▶ EXERCISE REQUIREMENTS: Copy every line of the entries below word for word, leaving out the pictures.

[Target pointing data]
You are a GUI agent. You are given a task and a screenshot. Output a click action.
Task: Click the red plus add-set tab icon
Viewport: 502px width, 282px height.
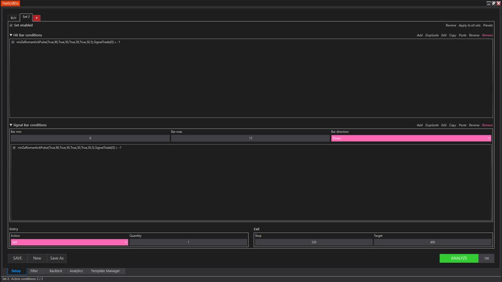[37, 18]
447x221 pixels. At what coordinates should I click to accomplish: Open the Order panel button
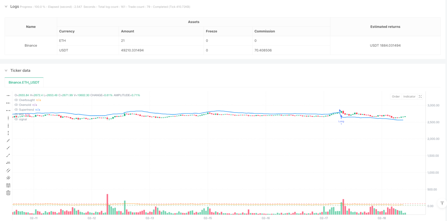[396, 96]
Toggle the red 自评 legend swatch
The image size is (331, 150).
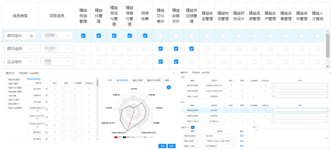(116, 137)
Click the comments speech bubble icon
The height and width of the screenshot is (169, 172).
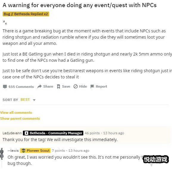[x=5, y=87]
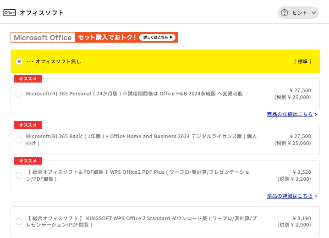Viewport: 329px width, 238px height.
Task: Select the オフィスソフト無し radio button
Action: (x=19, y=61)
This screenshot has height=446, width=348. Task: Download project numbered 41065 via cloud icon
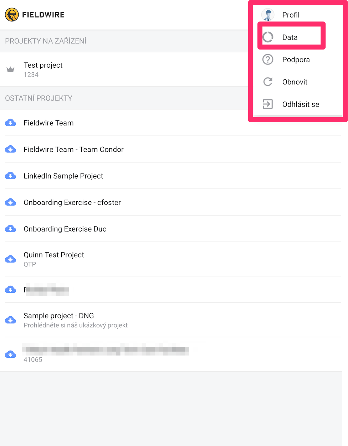coord(10,354)
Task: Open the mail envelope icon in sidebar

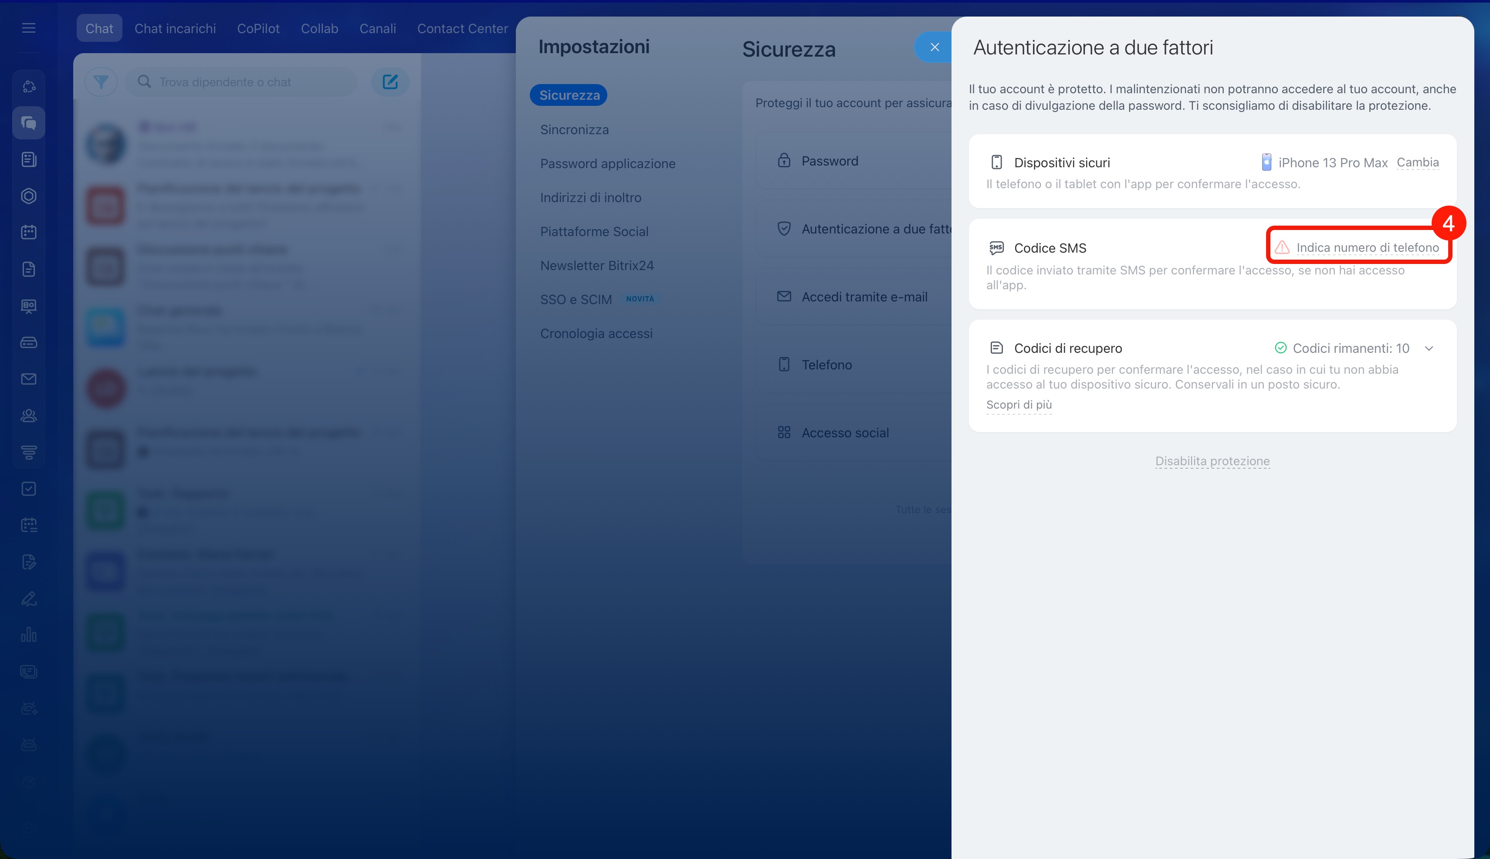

▶ TASK ANSWER:
You are a GUI agent. You are given a task and a screenshot. Output a click action.
Task: Click the red plus add-set tab icon
Viewport: 502px width, 282px height.
[37, 18]
447x221 pixels. At what coordinates should I click to accomplish: Open the Order panel button
[396, 96]
Toggle the red 自评 legend swatch
The image size is (331, 150).
(116, 137)
Click the comments speech bubble icon
The height and width of the screenshot is (169, 172).
[x=5, y=87]
Viewport: 329px width, 238px height.
Task: Select the オフィスソフト無し radio button
Action: (x=19, y=61)
This screenshot has height=446, width=348. Task: Download project numbered 41065 via cloud icon
coord(10,354)
Task: Open the mail envelope icon in sidebar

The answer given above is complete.